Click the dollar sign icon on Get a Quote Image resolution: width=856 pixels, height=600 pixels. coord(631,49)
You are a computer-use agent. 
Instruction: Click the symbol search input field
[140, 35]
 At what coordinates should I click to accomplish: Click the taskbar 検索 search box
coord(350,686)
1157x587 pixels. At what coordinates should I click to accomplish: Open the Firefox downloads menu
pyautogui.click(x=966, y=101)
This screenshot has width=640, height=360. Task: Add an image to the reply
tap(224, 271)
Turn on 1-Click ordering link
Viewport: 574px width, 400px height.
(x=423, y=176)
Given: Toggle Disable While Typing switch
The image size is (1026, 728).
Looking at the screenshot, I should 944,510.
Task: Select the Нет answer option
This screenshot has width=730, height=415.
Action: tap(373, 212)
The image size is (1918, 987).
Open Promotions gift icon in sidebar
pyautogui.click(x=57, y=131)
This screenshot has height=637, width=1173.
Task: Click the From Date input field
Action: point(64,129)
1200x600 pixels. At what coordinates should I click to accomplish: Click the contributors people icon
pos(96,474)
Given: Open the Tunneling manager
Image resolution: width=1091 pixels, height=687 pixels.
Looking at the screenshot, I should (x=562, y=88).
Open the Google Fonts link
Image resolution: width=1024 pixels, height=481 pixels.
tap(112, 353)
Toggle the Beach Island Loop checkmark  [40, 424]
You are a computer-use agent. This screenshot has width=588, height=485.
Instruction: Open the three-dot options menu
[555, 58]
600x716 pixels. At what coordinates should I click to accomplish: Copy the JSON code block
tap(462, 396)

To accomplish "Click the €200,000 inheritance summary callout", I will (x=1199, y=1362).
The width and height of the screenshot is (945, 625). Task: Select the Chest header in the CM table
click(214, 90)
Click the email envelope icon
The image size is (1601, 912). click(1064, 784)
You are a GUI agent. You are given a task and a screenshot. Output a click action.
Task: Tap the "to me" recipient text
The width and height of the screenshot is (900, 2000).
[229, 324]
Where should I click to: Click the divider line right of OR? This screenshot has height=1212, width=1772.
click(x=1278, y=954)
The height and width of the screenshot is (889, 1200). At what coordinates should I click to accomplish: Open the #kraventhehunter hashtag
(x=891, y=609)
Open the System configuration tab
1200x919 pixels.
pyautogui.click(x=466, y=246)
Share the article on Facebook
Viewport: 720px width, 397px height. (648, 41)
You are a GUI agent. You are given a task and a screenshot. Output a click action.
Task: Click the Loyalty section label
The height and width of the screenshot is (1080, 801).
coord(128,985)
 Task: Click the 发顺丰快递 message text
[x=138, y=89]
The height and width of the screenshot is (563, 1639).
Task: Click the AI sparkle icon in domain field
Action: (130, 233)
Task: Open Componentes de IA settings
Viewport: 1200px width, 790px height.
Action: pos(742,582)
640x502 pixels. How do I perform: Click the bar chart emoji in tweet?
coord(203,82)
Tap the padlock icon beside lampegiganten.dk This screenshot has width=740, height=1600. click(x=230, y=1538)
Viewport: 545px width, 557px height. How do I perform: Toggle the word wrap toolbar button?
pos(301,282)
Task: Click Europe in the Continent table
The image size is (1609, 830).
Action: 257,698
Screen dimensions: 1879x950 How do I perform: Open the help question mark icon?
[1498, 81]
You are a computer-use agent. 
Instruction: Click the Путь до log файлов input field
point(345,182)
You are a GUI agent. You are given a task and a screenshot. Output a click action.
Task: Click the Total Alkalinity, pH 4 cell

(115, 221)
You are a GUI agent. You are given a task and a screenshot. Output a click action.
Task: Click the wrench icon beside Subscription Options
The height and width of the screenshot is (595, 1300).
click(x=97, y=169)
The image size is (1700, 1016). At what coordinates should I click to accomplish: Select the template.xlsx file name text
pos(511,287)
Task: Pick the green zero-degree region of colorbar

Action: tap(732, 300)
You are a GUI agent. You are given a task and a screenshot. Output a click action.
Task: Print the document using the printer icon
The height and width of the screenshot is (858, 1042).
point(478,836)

★ ★ ★

● **PROBLEM DETAILS**: Please write out the whole of the material exactly.

● **EXERCISE RESPONSE**:
Click the dollar sign icon on Get a Quote Image resolution: width=856 pixels, height=600 pixels. coord(631,49)
You are a computer-use agent. 
Instruction: Click the symbol search input field
[140, 35]
 At what coordinates should I click to accomplish: Click the taskbar 検索 search box
coord(350,686)
1157x587 pixels. At what coordinates should I click to accomplish: Open the Firefox downloads menu
pyautogui.click(x=966, y=101)
This screenshot has width=640, height=360. Task: Add an image to the reply
tap(224, 271)
Turn on 1-Click ordering link
Viewport: 574px width, 400px height.
(x=423, y=176)
Given: Toggle Disable While Typing switch
The image size is (1026, 728).
Looking at the screenshot, I should 944,510.
Task: Select the Нет answer option
This screenshot has width=730, height=415.
Action: tap(373, 212)
The image size is (1918, 987).
Open Promotions gift icon in sidebar
pyautogui.click(x=57, y=131)
This screenshot has height=637, width=1173.
Task: Click the From Date input field
Action: point(64,129)
1200x600 pixels. At what coordinates should I click to accomplish: Click the contributors people icon
pos(96,474)
Given: Open the Tunneling manager
Image resolution: width=1091 pixels, height=687 pixels.
Looking at the screenshot, I should (x=562, y=88).
Open the Google Fonts link
Image resolution: width=1024 pixels, height=481 pixels.
tap(112, 353)
Toggle the Beach Island Loop checkmark  [40, 424]
You are a computer-use agent. This screenshot has width=588, height=485.
Instruction: Open the three-dot options menu
[555, 58]
600x716 pixels. At what coordinates should I click to accomplish: Copy the JSON code block
tap(462, 396)

To accomplish "Click the €200,000 inheritance summary callout", I will (x=1199, y=1362).
The width and height of the screenshot is (945, 625). Task: Select the Chest header in the CM table
click(214, 90)
Click the email envelope icon
The image size is (1601, 912). click(1064, 784)
You are a GUI agent. You are given a task and a screenshot. Output a click action.
Task: Tap the "to me" recipient text
The width and height of the screenshot is (900, 2000).
[229, 324]
Where should I click to: Click the divider line right of OR? This screenshot has height=1212, width=1772.
click(x=1278, y=954)
The height and width of the screenshot is (889, 1200). At what coordinates should I click to accomplish: Open the #kraventhehunter hashtag
(x=891, y=609)
Open the System configuration tab
1200x919 pixels.
pyautogui.click(x=466, y=246)
Share the article on Facebook
Viewport: 720px width, 397px height. (648, 41)
You are a GUI agent. You are given a task and a screenshot. Output a click action.
Task: Click the Loyalty section label
The height and width of the screenshot is (1080, 801).
coord(128,985)
 Task: Click the 发顺丰快递 message text
[x=138, y=89]
The height and width of the screenshot is (563, 1639).
Task: Click the AI sparkle icon in domain field
Action: (130, 233)
Task: Open Componentes de IA settings
Viewport: 1200px width, 790px height.
Action: pos(742,582)
640x502 pixels. How do I perform: Click the bar chart emoji in tweet?
coord(203,82)
Tap the padlock icon beside lampegiganten.dk This screenshot has width=740, height=1600. click(x=230, y=1538)
Viewport: 545px width, 557px height. How do I perform: Toggle the word wrap toolbar button?
pos(301,282)
Task: Click Europe in the Continent table
The image size is (1609, 830).
Action: 257,698
Screen dimensions: 1879x950 How do I perform: Open the help question mark icon?
[1498, 81]
You are a computer-use agent. 
Instruction: Click the Путь до log файлов input field
point(345,182)
You are a GUI agent. You are given a task and a screenshot. Output a click action.
Task: Click the Total Alkalinity, pH 4 cell

(115, 221)
You are a GUI agent. You are given a task and a screenshot. Output a click action.
Task: Click the wrench icon beside Subscription Options
The height and width of the screenshot is (595, 1300).
click(x=97, y=169)
The image size is (1700, 1016). At what coordinates should I click to accomplish: Select the template.xlsx file name text
pos(511,287)
Task: Pick the green zero-degree region of colorbar

Action: tap(732, 300)
You are a GUI agent. You are given a task and a screenshot. Output a click action.
Task: Print the document using the printer icon
The height and width of the screenshot is (858, 1042).
point(478,836)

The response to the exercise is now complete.